Fa strano annotarlo per un gruppo sulle scene da così tanto: l’unico live degli U2 è questo e si deve insomma ricordare al lettore che è sobbalzato andando con la memoria a “Rattle And Hum” che quel doppio dove Bono e soci in più frangenti risultavano macchiettistici, già a Las Vegas tre decenni e mezzo prima di andare colà a spiaggiarsi, è inciso per meno di metà dal vivo. L’unico live per un gruppo che pubblicava il primo 45 giri nel settembre 1979 e il primo LP un anno e un mese dopo è datato 1983 e con i suoi otto brani per complessivi trentacinque minuti ─ due dagli acerbi singoli pre-Island, altrettanti dallo scintillante debutto “Boy”, uno dall’ambizioso con esiti altalenanti “October” e tre da “War”, che era l’album che i Dublinesi stavano portando in tour e li stava rendendo enormi ─ è oltretutto un mini. Registrato perlopiù (la seconda facciata per intero) in una serata tedesca, due sole le canzoni tratte dallo spettacolo al Red Rocks Amphitheatre di Morrison, Colorado, che vedrà la luce l’anno dopo in VHS e, epico pure per cornice ambientale, darà un ben più consistente apporto alla trasformazione dei suoi protagonisti da giovani rampanti a rockstar di prima e mitologica grandezza.
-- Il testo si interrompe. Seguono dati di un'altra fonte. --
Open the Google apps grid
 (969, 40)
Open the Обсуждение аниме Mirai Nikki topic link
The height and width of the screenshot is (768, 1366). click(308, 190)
Per celebrare il quarantennale di “Under A Blood Red Sky” il disco, che cadeva lo scorso 21 novembre, la Universal avrebbe potuto esagerare come si usa oggidì e per una volta non sarebbe stato un troppo che stroppia. Poteva trasformarlo in un doppio aggiungendo i tredici pezzi (pazienza se così due sarebbero stati doppioni) della VHS, o addirittura allestire un triplo recuperando l’integrale in DVD (diciassette le tracce) del 2008, replicando il tal modo la Deluxe digitale mandata nei negozi quell’anno. Si è limitata ad aggiungere un poster (laddove la ristampa ancora facilmente rintracciabile del venticinquennale più generosamente offriva un inserto di sedici pagine), a rendere apribile una copertina in origine chiusa, a sfoggiare un vinile coreograficamente (ovviamente) di un rosso sgargiante. Chi bada al sodo noterà in compenso un remastering che esalta la sezione ritmica. È allora un’occasione mancata ma anche e nettamente l’edizione meglio suonante di sempre. La più… live.

Pubblicato per la prima volta su “Audio Review”, n.461, febbraio 2024.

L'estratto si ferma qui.